My Iphone 6s+ suddenly shutdown while using and it wouldn’t turn on so i tried to put it in recovery mode but nothing was showing up on the screen so i directly plugged into my laptop with iTunes then i got a dialogue box saying your iphone is in recovery mode you have to update and restore it, so iTunes downloaded it and extracted it and only then i could see apple logo and my phone turned on like a new phone but it when tried to set it up i was asked to put in the sim card to activate it but it did not activate i was getting an error “unable to activate with red caution symbol“ so i tried to activate it from pc but no luck i got the same error in the pc i attached the pictures .
Then i logging in to find my phone in iCloud and removed it from the account, and then I tried it but still no luck, i put in recovery mode and restored it but i still got he same error.I tried it couple of times but i still got the same error.
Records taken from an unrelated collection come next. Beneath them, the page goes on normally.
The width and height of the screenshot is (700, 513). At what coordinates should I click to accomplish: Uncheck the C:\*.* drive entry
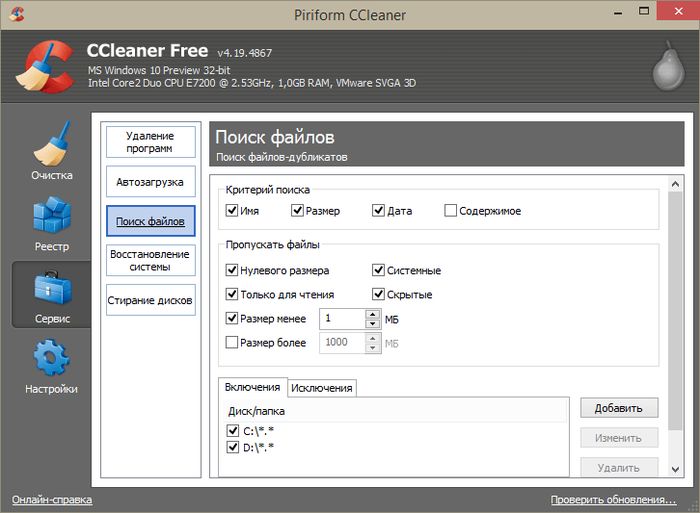pyautogui.click(x=235, y=431)
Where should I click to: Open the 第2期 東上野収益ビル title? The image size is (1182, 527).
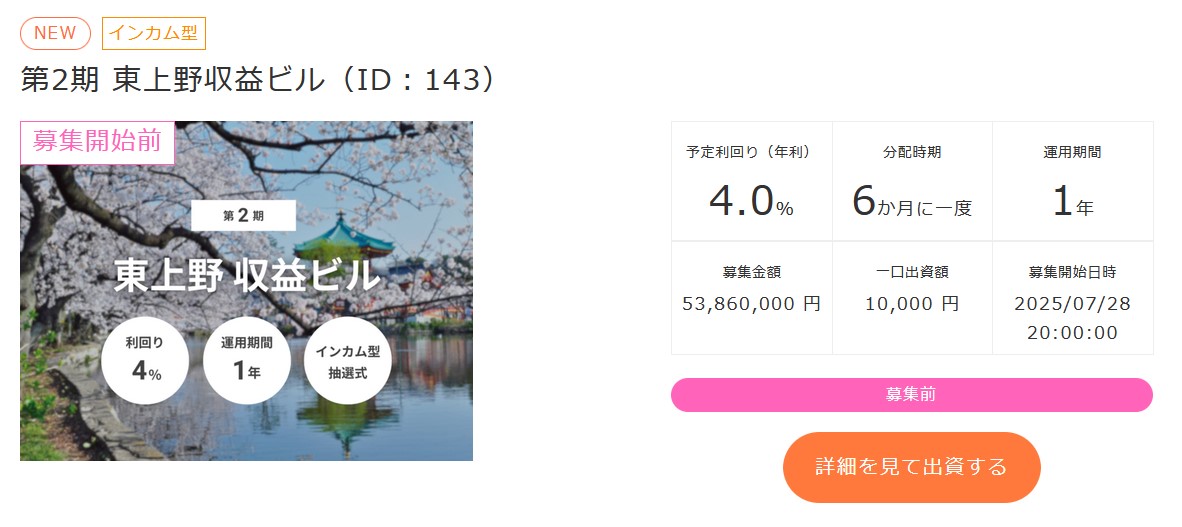coord(258,80)
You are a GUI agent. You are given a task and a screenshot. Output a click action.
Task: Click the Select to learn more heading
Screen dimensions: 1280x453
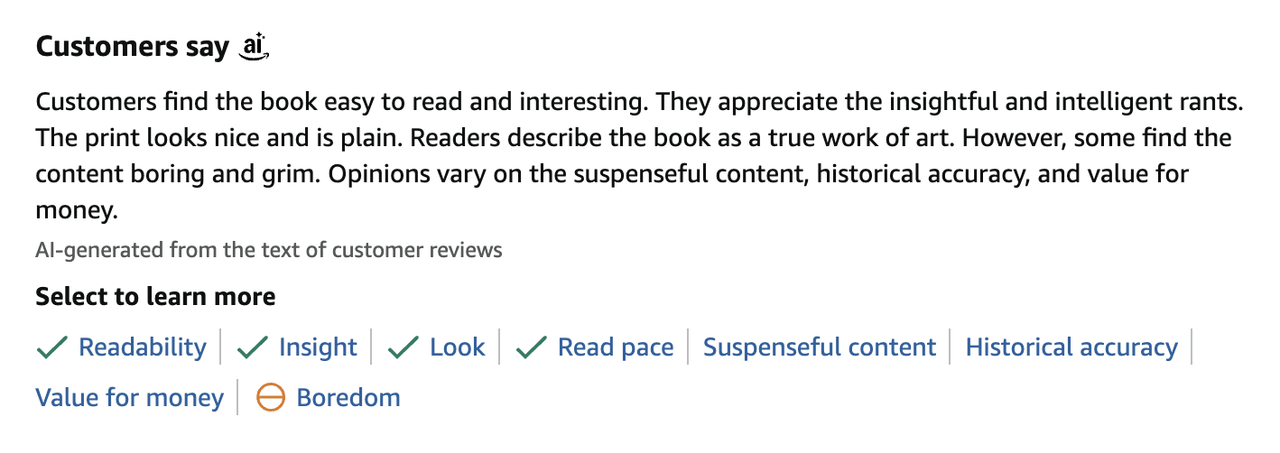click(x=155, y=297)
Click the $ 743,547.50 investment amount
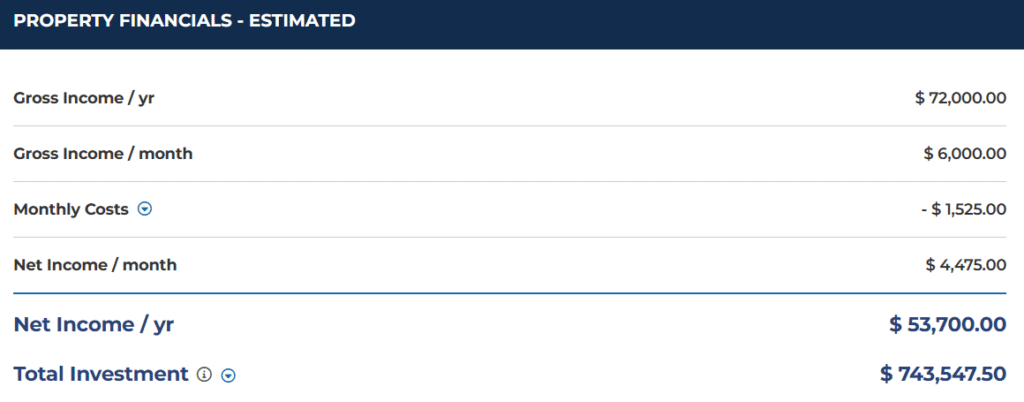 click(943, 374)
Then i contacted apple advisors they told me to do every thing i did again but still didn’t resolve the problem and they said to go the nearest apple store but my nearest apple store is 1000km away .
The strange thing was i was able to see LTE but my phone was not showing any WIFI networks even if i literally put my phone on top of my router.
I am not sure what else is left to try I really need help


----------



## SpywareDr (Jun 15, 2013)

If you can't activate your iPhone or iPad (Wi-Fi + Cellular)


If your iPhone or iPad (Wi-Fi + Cellular) can't be activated or an alert says the activation server is unavailable or the SIM card is unsupported, learn what to do.



support.apple.com


----------



## kjrr33 (May 27, 2021)

Thank you for answering but as i said i tried doing this a couple of times,-
“If you get an error message that says the "activation information was invalid" or "activation information could not be obtained from the device," use recovery mode to restore your iPhone.”


----------



## oscer1 (Jan 27, 2010)

Hi you probably will end up taking to nearest apple store


----------



## kjrr33 (May 27, 2021)

oscer1 said:


> Hi you probably will end up taking to nearest apple store


its too far..😢


----------



## SpywareDr (Jun 15, 2013)

Then you'll have to consider sending it in to have them try and fix it. Call first of course to find out how long it will take and how much it will be.


----------



## ben771williiams (Nov 11, 2021)

Most likely the wrong firmware, try to reinstall and report please,


----------